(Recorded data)
BEGIN
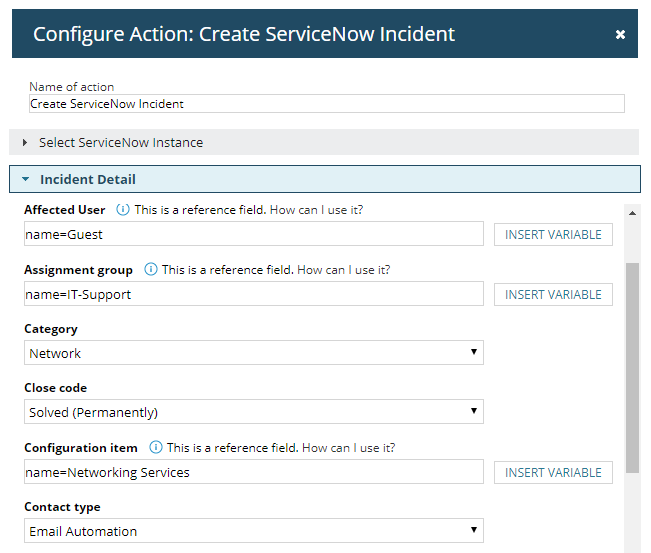Click the Name of action field
This screenshot has height=553, width=651.
tap(326, 104)
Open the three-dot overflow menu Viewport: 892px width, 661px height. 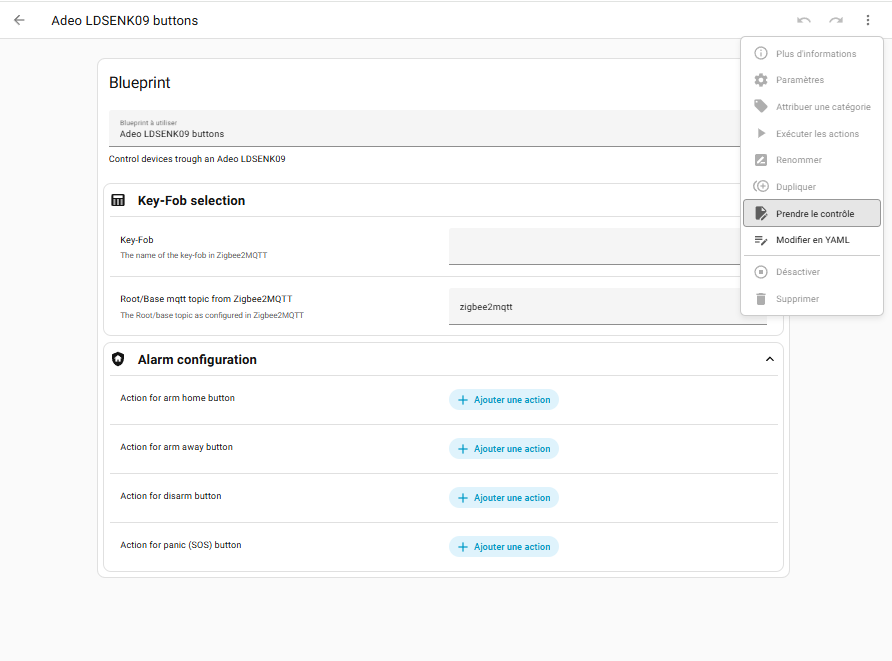click(868, 20)
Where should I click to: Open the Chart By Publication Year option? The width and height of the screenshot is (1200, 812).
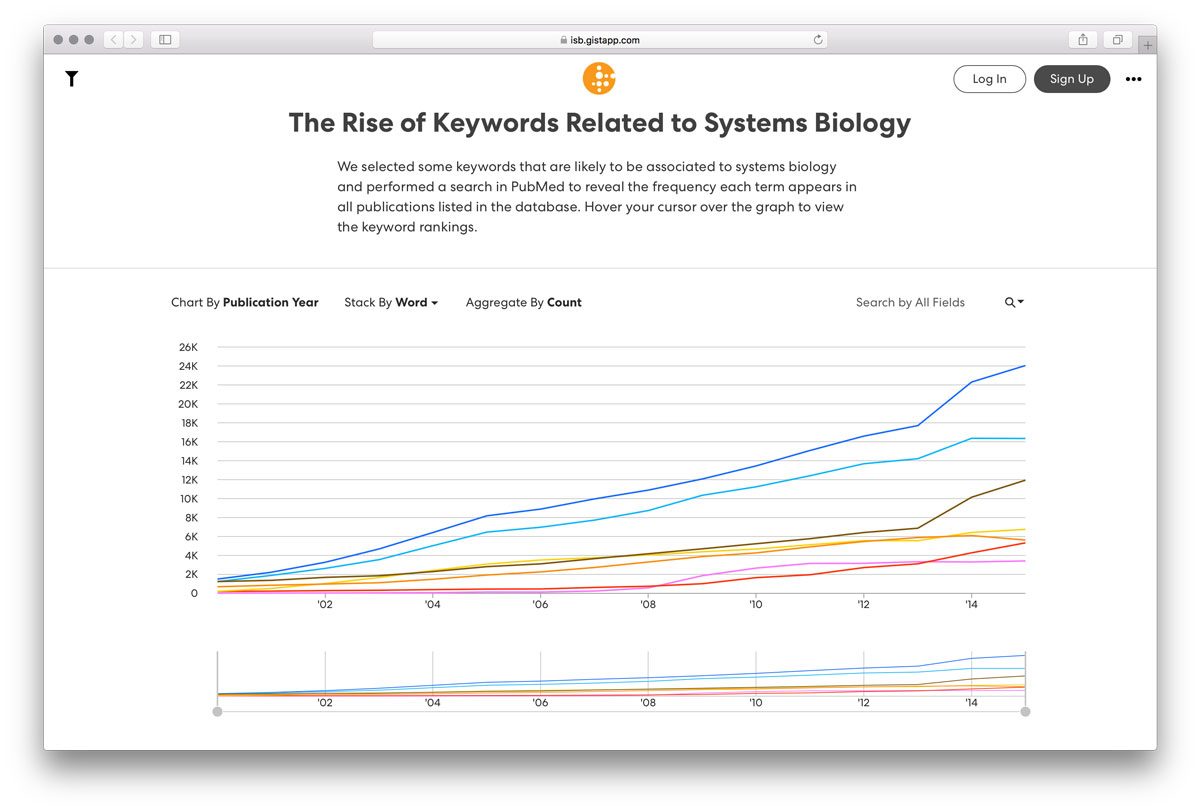point(245,302)
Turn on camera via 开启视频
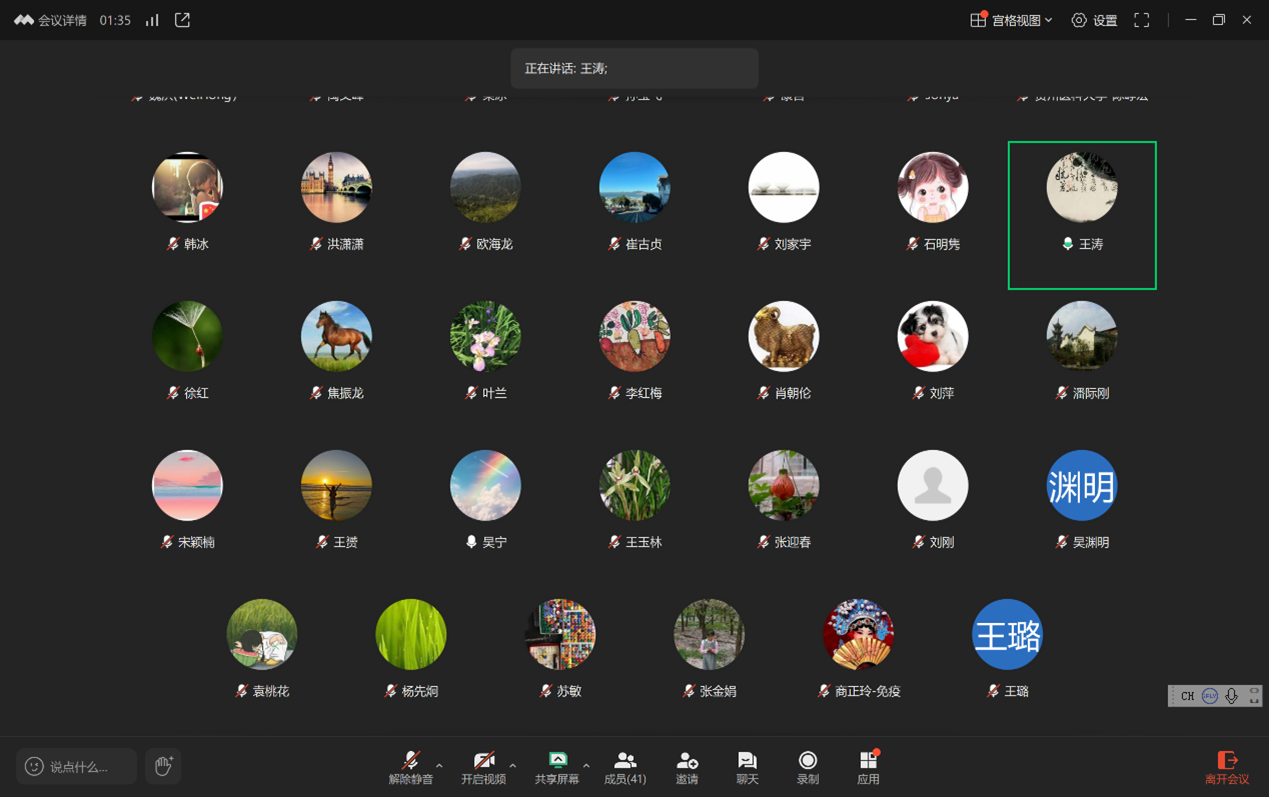 [483, 767]
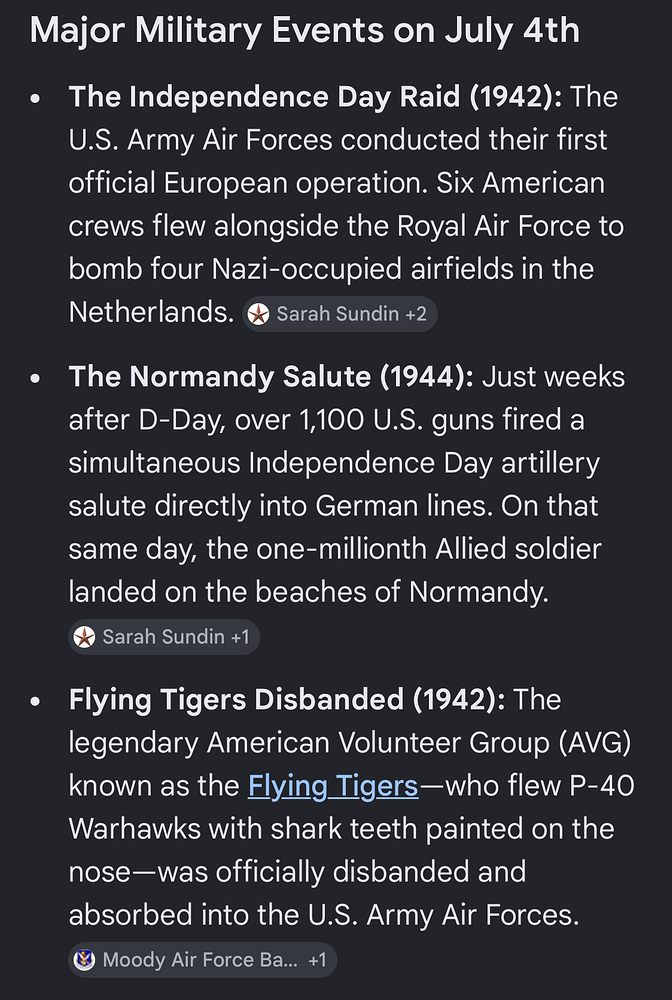Select The Independence Day Raid (1942) title
Image resolution: width=672 pixels, height=1000 pixels.
(x=316, y=97)
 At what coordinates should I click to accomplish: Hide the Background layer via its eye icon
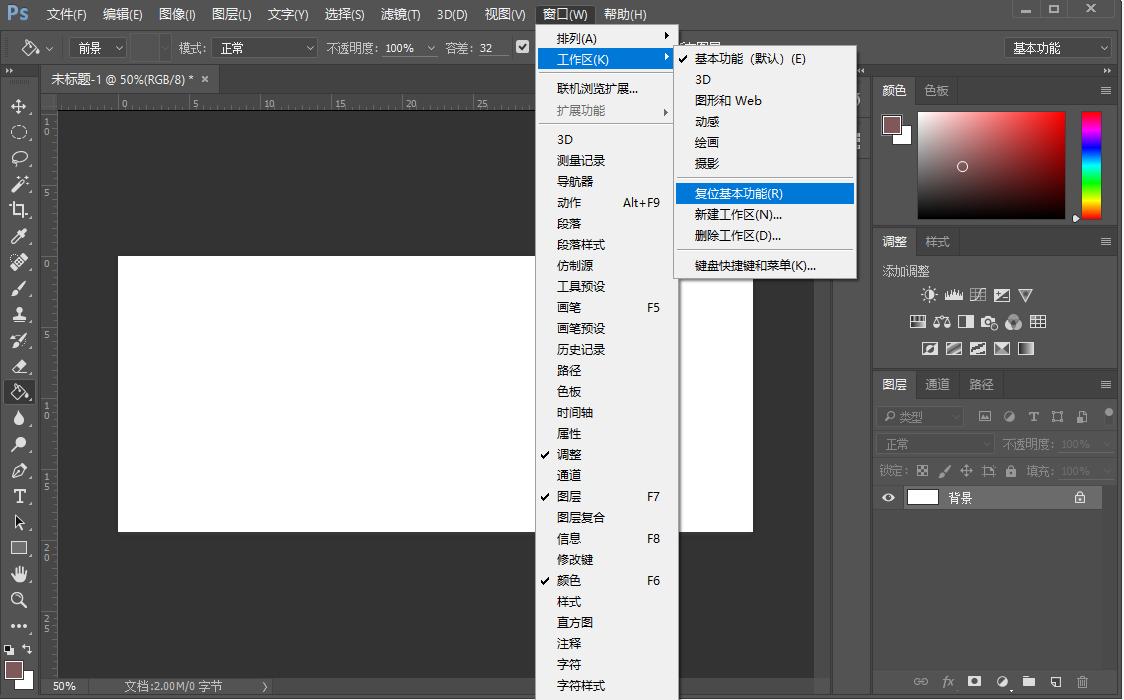(889, 497)
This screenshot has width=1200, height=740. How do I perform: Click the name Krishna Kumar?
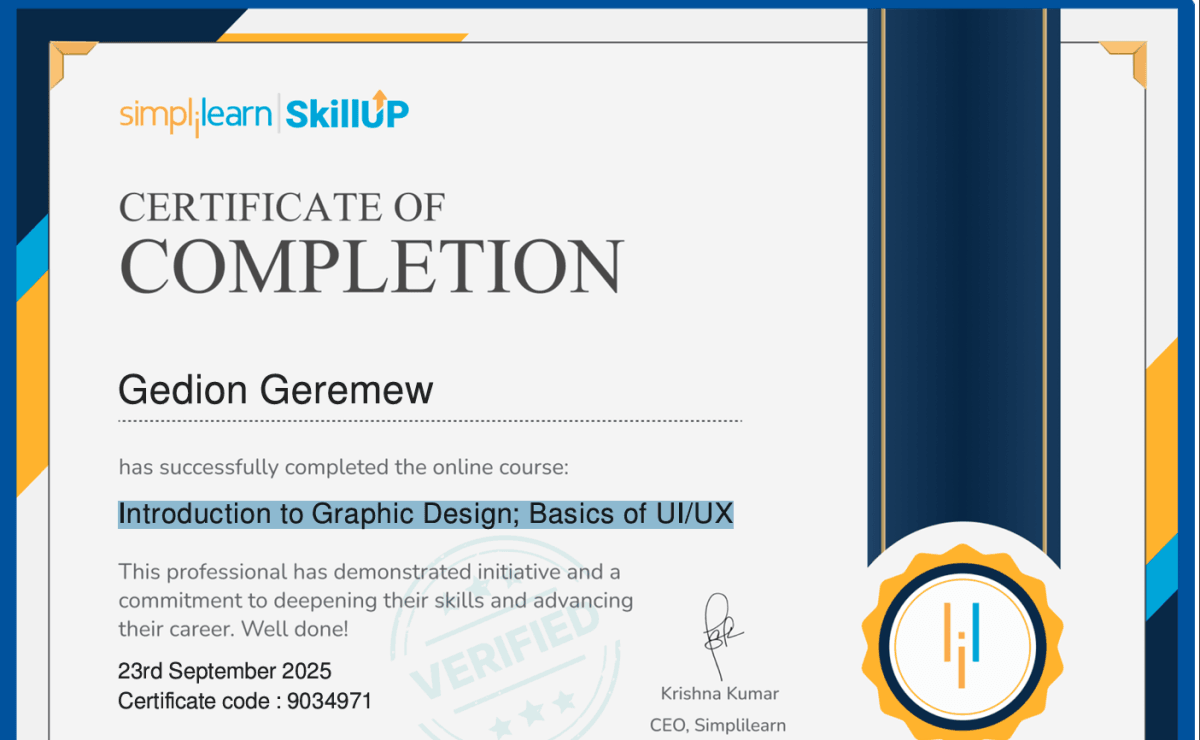(719, 694)
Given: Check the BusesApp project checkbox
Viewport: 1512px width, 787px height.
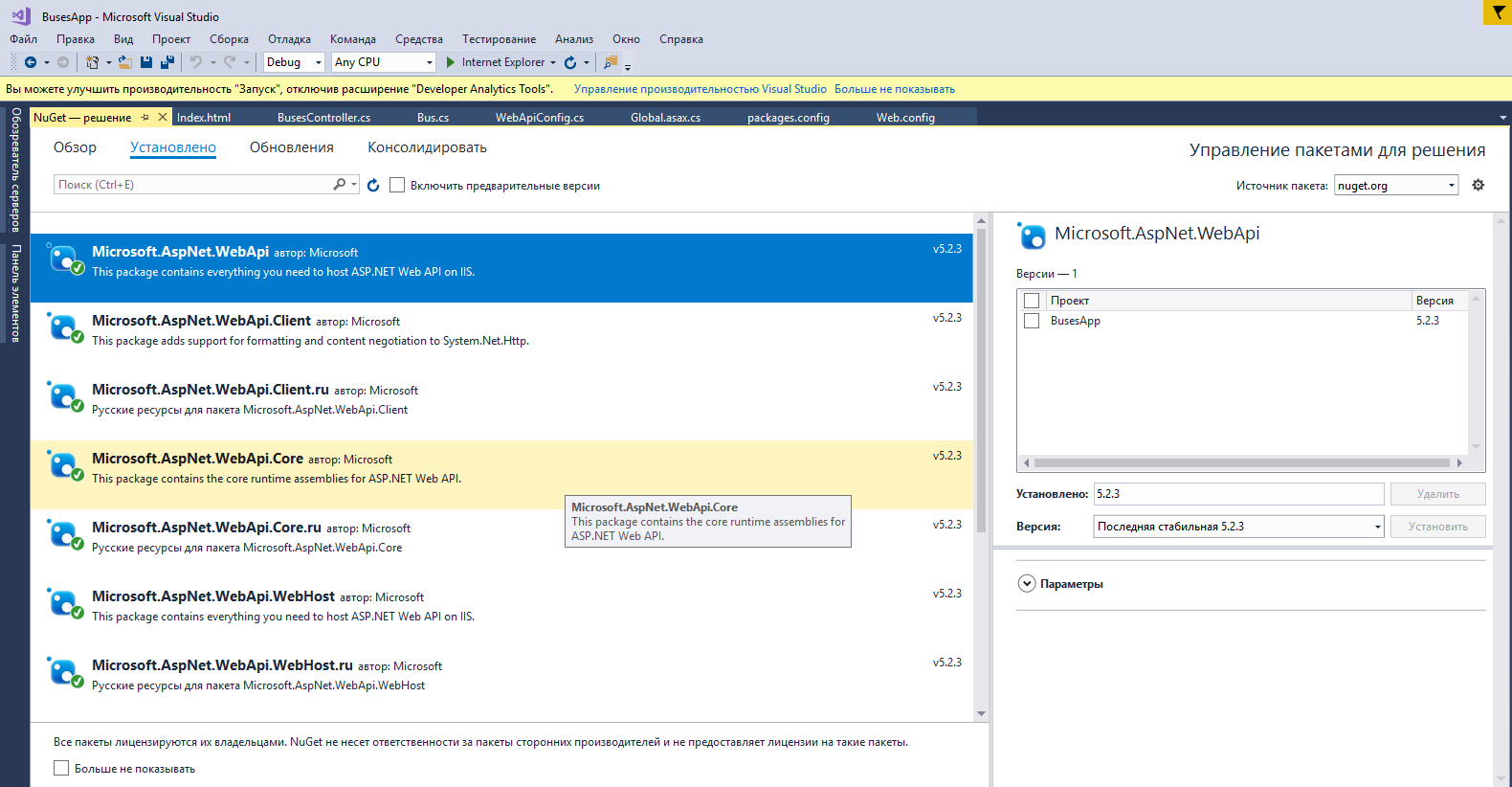Looking at the screenshot, I should [1032, 321].
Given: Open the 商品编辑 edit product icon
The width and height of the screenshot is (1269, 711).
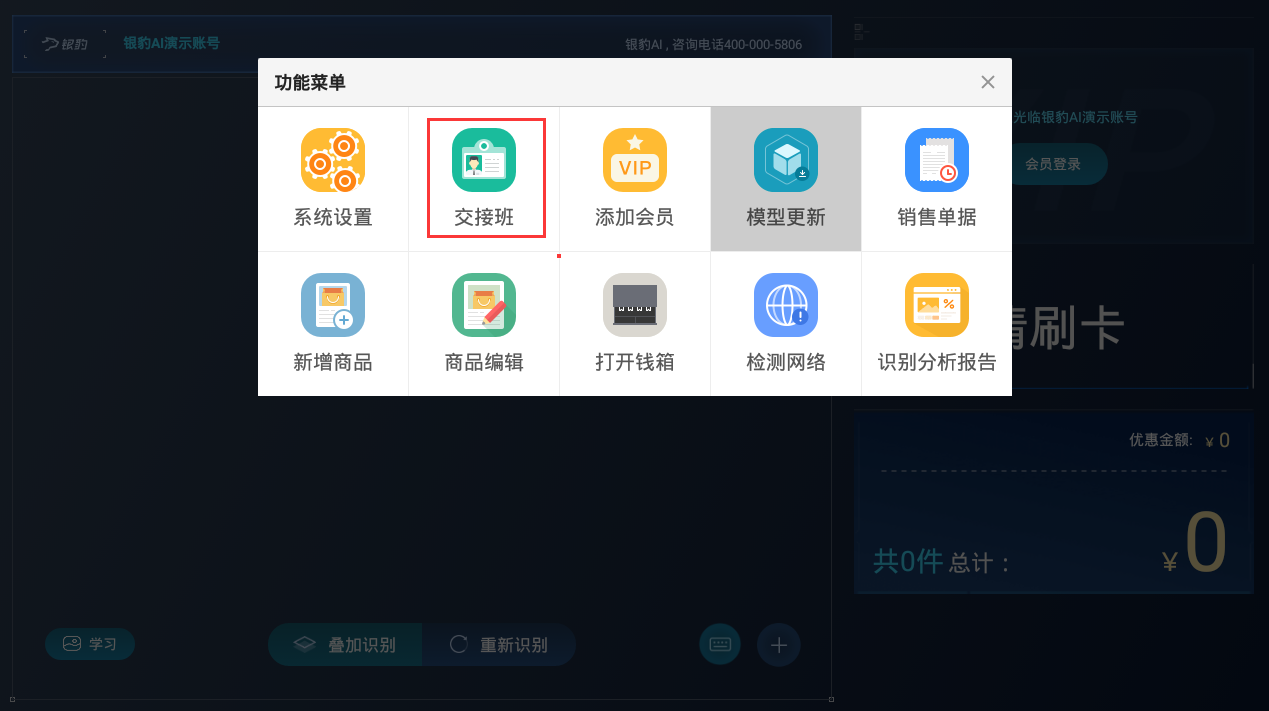Looking at the screenshot, I should click(484, 305).
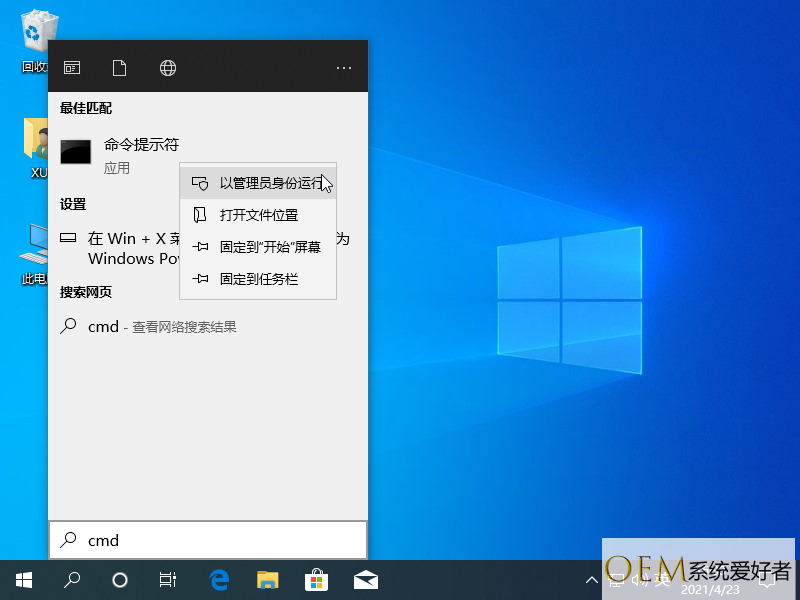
END
EXERCISE REQUIREMENTS »
Give exactly the lines above that run from the line with "At what coordinates" to the line with "Given: Open the 商品编辑 edit product icon", both included, leaving every picture out.

ANSWER TO THE EXERCISE »
 At what coordinates should I click to accomplish: Hide the Background layer via its eye icon
(889, 497)
This screenshot has width=1200, height=740. How do I perform: Click the name Krishna Kumar?
(719, 694)
Given: Check the BusesApp project checkbox
Viewport: 1512px width, 787px height.
Looking at the screenshot, I should [1032, 321].
Given: Open the 商品编辑 edit product icon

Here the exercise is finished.